* **Information provided**:

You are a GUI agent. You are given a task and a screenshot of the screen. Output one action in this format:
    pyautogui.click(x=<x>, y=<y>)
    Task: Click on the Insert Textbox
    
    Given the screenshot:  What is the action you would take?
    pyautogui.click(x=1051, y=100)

* **What is required**:
Reproduce the rows word for word, starting with their first line and stopping after the line that contains "you would take?".

* **Exercise output**:
You are a GUI agent. You are given a task and a screenshot of the screen. Output one action in this format:
    pyautogui.click(x=<x>, y=<y>)
    Task: Click on the Insert Textbox
    
    Given the screenshot:  What is the action you would take?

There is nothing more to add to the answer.